───── Texto fornecido ─────

Que Deus te Abandone acaba por se tornar um desses objectos de ficção que nos obriga à consideração de um espelho ético e um exercício nocional sobre os comportamentos a que podemos alguma vez ser confrontados. Bárbara é claramente um signo de indecisão, no centro de toda uma série de personagens que estão absolutamente seguras do que devem fazer e como se comportar, mas é precisamente essa falta de certeza que a torna mais humana. Nunca perfeita, mas colocando a questão da forma mais acabada possível.

O desenho de Tainan Rocha, debuxado com linhas compridas, rápidas e nervosas, parece mimar a forma como as pesadas chuvas tombam, a terra desliza, o caos de sombras e confusão se instala em nosso torno, para depois com elas esculpir as personagens e espaços, utilizado técnicas claríssimas de estilização e expressão que dinamizam ainda mais as acções representadas.

Malditos Amigos é já desenhado pelo próprio Diniz, no seu consabido estilo herdeiro de toda uma tradição popular de altos contrastes, recortes, estampa popular, se bem que este livro tenha uma segunda cor, um cinzento muito subtil, que torna as imagens mais vivazes e volumosas. Aparentemente, este livro contém alguns contornos autobiográficos, mas seja como se negoceie essa informação face à “realidade diegética” do próprio livro, ela espelha-se, pelo menos, na estratégia de conter uma faixa de narração na primeira pessoa, que vai adensando todo o universo da história.

───── Dados fornecidos ─────

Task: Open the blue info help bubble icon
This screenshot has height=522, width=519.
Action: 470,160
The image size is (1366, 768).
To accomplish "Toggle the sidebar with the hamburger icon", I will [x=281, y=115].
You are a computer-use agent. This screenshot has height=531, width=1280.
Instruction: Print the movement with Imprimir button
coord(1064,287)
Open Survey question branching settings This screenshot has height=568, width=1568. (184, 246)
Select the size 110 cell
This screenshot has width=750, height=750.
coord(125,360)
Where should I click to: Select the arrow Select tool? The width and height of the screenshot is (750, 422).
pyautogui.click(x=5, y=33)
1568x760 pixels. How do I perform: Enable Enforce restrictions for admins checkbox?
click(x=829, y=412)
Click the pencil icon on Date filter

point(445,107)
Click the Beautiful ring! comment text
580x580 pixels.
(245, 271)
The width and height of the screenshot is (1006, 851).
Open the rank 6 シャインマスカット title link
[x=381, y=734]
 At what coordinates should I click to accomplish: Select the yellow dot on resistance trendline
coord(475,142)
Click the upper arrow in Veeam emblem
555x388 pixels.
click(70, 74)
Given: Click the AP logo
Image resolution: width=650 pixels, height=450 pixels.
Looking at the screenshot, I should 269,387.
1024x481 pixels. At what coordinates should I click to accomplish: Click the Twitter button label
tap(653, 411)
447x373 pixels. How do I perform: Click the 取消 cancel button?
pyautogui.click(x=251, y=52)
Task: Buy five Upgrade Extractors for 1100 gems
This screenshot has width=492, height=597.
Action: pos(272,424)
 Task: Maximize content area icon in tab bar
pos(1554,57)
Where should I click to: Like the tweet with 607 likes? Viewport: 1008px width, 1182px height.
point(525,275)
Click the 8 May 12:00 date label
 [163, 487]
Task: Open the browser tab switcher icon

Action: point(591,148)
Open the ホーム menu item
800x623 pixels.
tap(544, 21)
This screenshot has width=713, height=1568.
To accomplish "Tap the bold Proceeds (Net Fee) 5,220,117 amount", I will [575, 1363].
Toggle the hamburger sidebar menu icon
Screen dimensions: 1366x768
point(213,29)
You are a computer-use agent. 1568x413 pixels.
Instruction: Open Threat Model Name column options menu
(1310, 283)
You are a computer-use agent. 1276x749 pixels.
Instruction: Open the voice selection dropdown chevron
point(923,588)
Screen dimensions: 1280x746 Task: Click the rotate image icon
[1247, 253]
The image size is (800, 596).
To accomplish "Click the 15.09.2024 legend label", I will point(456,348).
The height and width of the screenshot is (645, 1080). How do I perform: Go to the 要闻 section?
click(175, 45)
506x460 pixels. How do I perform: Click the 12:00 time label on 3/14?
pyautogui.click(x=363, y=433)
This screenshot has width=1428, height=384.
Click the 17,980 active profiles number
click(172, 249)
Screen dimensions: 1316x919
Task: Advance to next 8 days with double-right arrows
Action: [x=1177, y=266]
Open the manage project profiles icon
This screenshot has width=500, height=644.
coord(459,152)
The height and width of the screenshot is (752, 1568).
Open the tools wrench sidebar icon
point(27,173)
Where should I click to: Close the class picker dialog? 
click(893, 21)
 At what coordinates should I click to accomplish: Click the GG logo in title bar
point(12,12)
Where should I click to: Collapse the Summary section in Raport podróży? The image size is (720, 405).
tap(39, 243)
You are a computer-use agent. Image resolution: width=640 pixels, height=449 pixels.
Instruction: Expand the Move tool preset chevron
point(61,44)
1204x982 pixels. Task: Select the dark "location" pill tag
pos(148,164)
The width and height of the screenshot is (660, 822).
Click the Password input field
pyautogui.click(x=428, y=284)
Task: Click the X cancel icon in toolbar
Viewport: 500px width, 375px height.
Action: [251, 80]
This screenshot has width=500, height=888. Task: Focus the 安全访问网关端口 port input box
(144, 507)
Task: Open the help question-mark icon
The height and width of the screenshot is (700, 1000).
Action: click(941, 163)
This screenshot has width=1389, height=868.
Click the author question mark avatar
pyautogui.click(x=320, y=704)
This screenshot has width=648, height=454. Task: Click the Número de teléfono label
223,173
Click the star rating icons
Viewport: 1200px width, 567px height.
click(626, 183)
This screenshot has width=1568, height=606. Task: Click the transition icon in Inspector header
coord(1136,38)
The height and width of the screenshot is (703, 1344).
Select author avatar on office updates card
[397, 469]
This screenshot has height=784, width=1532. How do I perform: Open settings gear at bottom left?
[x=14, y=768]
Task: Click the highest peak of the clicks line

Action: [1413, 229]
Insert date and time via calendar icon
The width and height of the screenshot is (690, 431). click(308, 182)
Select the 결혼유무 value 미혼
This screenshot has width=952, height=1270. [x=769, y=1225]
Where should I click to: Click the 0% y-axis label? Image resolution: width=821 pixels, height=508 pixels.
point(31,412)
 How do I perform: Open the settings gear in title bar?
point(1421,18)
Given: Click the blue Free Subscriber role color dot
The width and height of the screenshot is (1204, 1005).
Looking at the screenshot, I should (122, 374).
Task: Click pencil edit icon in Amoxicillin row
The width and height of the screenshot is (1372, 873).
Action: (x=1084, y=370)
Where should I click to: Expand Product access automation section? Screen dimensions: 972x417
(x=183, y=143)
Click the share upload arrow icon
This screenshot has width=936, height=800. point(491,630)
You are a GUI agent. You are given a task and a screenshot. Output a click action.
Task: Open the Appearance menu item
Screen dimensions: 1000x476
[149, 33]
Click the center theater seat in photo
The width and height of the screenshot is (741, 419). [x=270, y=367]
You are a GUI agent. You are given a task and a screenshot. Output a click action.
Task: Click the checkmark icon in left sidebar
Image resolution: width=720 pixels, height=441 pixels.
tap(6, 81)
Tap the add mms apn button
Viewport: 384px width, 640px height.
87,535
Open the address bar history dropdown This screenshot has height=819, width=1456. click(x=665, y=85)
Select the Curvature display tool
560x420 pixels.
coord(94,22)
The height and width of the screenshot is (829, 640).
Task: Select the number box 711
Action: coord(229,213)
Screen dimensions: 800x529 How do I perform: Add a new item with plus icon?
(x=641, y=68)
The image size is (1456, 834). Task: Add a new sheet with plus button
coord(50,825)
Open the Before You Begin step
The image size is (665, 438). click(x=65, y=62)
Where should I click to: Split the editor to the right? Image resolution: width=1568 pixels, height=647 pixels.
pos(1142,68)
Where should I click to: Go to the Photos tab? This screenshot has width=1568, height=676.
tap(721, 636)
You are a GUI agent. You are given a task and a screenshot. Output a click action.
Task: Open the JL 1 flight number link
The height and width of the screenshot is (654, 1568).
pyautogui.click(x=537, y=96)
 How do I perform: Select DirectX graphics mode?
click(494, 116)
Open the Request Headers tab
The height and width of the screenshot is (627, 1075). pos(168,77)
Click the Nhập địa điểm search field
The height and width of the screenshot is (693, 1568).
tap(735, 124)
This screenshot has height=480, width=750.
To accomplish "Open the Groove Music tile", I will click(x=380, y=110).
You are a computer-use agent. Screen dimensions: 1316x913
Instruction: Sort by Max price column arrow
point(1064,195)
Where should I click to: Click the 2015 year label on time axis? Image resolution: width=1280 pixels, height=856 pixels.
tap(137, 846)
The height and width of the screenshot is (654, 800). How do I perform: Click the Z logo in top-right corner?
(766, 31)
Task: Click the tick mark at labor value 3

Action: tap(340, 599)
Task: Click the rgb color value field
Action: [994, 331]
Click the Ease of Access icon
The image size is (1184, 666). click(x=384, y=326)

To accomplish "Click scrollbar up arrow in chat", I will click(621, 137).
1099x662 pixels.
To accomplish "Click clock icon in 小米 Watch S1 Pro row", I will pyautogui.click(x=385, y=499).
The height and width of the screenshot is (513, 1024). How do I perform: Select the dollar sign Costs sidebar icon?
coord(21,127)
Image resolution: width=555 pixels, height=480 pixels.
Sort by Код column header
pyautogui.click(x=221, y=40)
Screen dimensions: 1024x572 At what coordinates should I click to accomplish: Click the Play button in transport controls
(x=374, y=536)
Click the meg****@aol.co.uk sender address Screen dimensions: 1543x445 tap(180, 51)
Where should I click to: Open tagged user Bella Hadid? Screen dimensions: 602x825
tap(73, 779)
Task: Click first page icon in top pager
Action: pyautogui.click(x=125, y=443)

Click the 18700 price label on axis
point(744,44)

─────

Instruções das tarefas
A – Transcreva do texto crítico sobre banda desenhada o trecho que começa em "O desenho de" e termina em "as acções representadas.".
B – Dê seguimento ao texto crítico sobre banda desenhada, começando logo após a última frase apresentada.

Respostas das atividades
A –
O desenho de Tainan Rocha, debuxado com linhas compridas, rápidas e nervosas, parece mimar a forma como as pesadas chuvas tombam, a terra desliza, o caos de sombras e confusão se instala em nosso torno, para depois com elas esculpir as personagens e espaços, utilizado técnicas claríssimas de estilização e expressão que dinamizam ainda mais as acções representadas.

B –
Ramsés, o protagonista, é um homem que não apenas está a atravessar uma crise da primeira idade adulta – não é propriamente uma “crise de meia-idade”, que pressupõe já uma realização profissional e familiar, burguesa e confortável, que depois esbarra contra o desvanecimento das últimas energias masculinas, mas o confronto com a necessidade de abandonar precisamente os ideais adolescentes e livres face aos compromissos que viver em sociedade obriga, sejam eles a nível do trabalho ou das relações amorosas, enfim, o ter de viver com os outros – como igualmente psicológica. Ramsés sofrerá de um distúrbio a nível clínico, entre a depressão e a esquizofrenia, e é acompanhado por essa razão por médicos e medicamentos, e vemos a emergência e gestão de uma dessas crises, acerbada pelas tensões com todo o mundo à sua volta, e espoletada sobretudo pelo retorno de um antigo amigo de infância, que representará toda a crise herdada.

Diniz tematiza esse confronto ao dar corpo à crise psicológica, à “doença” ou “medo”, um pouco como David B. havia feito em L'ascension du Haut Mal com a epilepsia do seu irmão. Na obra do autor francês, a “doença” era mutante, desde um dragão até uma segunda pele, e aqui surge como uma espécie de um Barbapapa ciclope composto de sombras e riscos, quase como se se tratasse de uma metáfora do próprio acto criativo do desenho tornado excessivo, debilitante e imparável. Ramsés é um artista tatuador, uma tarefa tão distinta quanto próxima de autor de desenho.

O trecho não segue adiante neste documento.